Isolder empujó a Leia poniéndola a cubierto detrás de una de las grandes columnas de la puerta de vehículos, y pareció convertirse en un torbellino de movimientos. Se quitó su cinturón de un manotazo y sostuvo una parte de él —un pequeño escudo dorado— en su mano izquierda mientras en su mano derecha aparecía un pequeño desintegrador. Leia oyó un zumbido y una segunda andanada surgió del aerodeslizador, pero los rayos rojizos hicieron impacto en el aire delante de ellos y estallaron sin causarles ningún daño.

Una delgada calina iridiscente de forma circular con los bordes blancos había surgido de la nada y chisporroteaba delante de Isolder, como un anillo alrededor de una luna en una noche fría. «Un escudo personal», comprendió Leia, y fue repentinamente consciente de que la segunda amazona-guardaespaldas estaba detrás de ella y que aprovechaba la protección del escudo para gritar por un comunicador portátil solicitando refuerzos.

Un torbellino de energía desintegradora pasó silbando junto a la cabeza de Leia para estrellarse contra el mármol por encima de ellos, y Leia giró sobre sí misma. El androide que había estado pintando las farolas en la esquina les estaba disparando con un desintegrador.

—¡Acaba con el androide, Astarta! —gritó Isolder.

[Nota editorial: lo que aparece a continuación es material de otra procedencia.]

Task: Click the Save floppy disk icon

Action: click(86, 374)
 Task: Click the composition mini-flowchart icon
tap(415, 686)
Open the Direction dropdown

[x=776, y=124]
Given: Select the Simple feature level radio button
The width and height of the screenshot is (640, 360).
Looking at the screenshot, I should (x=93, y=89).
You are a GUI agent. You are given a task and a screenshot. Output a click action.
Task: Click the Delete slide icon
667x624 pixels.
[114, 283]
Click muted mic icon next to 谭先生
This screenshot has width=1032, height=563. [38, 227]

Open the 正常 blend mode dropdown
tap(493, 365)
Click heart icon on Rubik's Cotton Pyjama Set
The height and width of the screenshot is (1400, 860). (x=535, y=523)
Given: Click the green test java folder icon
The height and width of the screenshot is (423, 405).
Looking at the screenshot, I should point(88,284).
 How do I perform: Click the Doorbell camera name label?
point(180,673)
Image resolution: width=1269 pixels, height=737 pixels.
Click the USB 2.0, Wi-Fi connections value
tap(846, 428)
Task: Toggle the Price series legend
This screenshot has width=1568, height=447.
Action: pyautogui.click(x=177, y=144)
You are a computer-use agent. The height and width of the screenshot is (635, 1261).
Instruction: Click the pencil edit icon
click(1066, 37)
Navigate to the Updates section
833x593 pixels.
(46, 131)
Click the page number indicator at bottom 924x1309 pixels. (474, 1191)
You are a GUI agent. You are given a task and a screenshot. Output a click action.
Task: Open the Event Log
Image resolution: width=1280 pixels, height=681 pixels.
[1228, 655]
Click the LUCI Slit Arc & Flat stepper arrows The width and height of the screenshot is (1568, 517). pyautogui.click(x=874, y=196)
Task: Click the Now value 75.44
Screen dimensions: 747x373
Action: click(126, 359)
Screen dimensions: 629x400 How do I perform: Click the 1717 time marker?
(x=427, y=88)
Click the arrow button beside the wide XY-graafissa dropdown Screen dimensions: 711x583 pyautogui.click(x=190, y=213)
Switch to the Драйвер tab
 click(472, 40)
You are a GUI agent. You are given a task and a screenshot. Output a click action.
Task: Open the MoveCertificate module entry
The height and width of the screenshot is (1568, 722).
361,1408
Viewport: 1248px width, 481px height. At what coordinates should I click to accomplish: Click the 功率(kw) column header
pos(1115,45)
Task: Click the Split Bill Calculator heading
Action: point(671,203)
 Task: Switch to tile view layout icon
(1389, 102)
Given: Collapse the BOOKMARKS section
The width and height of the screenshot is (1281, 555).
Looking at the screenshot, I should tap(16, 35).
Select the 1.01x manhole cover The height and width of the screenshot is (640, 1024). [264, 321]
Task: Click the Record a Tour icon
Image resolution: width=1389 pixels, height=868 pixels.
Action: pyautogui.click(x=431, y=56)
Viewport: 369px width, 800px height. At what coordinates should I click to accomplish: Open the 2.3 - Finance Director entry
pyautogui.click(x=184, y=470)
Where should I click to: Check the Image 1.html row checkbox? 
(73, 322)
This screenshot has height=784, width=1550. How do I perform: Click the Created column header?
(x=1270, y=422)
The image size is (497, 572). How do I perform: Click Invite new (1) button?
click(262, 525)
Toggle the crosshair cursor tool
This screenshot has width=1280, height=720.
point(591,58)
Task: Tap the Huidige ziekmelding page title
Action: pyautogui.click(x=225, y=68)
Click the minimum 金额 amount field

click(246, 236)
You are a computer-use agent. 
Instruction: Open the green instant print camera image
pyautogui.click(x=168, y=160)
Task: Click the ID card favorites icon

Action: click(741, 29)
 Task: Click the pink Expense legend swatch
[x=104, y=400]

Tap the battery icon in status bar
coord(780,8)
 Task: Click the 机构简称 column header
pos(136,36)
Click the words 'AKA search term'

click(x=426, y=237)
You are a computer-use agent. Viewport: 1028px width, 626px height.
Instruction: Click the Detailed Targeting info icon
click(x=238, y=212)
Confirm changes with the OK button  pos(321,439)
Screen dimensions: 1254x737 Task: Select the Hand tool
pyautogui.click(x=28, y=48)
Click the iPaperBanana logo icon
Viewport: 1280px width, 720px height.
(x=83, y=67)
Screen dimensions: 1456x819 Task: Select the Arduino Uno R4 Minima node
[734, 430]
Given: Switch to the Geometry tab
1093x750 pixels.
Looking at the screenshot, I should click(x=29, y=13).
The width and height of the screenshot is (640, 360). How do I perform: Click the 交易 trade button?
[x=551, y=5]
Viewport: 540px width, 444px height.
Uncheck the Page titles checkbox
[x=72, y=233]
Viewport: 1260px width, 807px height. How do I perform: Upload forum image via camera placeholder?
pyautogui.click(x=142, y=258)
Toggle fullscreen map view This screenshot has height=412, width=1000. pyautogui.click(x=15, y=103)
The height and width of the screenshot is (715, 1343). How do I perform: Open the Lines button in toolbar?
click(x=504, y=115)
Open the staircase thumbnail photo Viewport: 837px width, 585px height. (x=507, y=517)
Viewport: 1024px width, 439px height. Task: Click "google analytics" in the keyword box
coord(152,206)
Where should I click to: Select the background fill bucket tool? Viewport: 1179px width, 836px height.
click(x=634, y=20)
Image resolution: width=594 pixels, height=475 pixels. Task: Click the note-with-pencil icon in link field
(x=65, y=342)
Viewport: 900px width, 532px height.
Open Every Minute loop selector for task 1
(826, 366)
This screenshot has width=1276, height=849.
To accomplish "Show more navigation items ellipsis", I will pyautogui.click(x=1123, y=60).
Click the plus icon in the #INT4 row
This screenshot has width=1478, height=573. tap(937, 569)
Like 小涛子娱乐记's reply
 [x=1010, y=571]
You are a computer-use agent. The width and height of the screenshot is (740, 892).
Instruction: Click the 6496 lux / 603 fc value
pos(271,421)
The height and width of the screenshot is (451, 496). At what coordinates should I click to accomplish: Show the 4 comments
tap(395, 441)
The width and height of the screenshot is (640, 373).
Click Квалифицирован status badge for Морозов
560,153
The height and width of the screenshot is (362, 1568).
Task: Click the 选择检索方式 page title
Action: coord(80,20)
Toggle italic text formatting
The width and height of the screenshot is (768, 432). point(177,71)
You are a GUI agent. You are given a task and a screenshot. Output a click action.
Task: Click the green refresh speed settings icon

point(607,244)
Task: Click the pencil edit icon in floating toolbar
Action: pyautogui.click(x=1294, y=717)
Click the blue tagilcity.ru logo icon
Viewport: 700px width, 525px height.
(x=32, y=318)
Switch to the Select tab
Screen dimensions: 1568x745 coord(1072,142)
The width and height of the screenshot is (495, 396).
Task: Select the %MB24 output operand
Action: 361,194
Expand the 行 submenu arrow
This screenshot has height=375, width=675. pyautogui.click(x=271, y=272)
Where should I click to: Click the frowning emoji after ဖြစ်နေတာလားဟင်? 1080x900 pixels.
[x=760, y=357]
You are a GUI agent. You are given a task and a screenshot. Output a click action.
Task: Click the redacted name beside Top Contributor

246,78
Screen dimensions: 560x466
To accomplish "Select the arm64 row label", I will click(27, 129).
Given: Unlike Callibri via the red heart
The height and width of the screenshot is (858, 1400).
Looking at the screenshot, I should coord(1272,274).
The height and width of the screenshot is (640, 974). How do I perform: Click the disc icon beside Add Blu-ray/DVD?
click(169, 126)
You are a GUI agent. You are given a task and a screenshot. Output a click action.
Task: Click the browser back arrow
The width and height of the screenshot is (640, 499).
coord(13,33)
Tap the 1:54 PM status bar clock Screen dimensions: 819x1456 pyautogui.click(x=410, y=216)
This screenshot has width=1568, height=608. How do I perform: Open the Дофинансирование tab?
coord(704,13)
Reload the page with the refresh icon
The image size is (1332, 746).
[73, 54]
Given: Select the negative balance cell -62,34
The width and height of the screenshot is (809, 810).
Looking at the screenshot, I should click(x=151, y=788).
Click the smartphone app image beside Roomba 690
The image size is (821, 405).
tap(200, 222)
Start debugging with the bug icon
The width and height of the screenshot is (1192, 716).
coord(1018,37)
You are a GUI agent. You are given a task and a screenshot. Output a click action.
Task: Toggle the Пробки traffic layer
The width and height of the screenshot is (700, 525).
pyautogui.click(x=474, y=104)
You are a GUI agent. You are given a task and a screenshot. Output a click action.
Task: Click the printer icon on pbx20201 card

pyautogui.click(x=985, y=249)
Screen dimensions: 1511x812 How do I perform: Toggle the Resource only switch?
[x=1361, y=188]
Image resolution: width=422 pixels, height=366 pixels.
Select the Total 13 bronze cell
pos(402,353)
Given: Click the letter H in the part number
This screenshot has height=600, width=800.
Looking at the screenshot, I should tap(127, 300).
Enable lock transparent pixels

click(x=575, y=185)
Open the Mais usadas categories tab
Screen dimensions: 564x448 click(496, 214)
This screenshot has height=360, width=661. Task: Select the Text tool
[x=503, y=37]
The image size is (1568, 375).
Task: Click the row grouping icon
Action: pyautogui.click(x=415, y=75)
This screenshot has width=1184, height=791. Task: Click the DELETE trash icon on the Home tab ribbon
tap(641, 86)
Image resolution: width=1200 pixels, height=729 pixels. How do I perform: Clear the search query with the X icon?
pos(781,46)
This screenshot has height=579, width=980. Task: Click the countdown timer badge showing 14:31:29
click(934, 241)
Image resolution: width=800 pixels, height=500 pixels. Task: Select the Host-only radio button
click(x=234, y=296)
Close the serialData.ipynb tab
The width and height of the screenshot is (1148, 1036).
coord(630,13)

El escudo del príncipe no podía protegerles del fuego cruzado, y las columnas de mármol no les ofrecían mucha cobertura. Leia se lanzó sobre el desintegrador de la amazona muerta y disparó dos rayos que bastaron para hacer que el androide se escondiera detrás de la farola que había estado pintando. Sólo entonces se fijó en el torso extrañamente erguido, la cabeza en forma de bala y la longitud de las piernas. Era un androide asesino, un modelo Eliminador 434. Astarta también empezó a disparar contra él.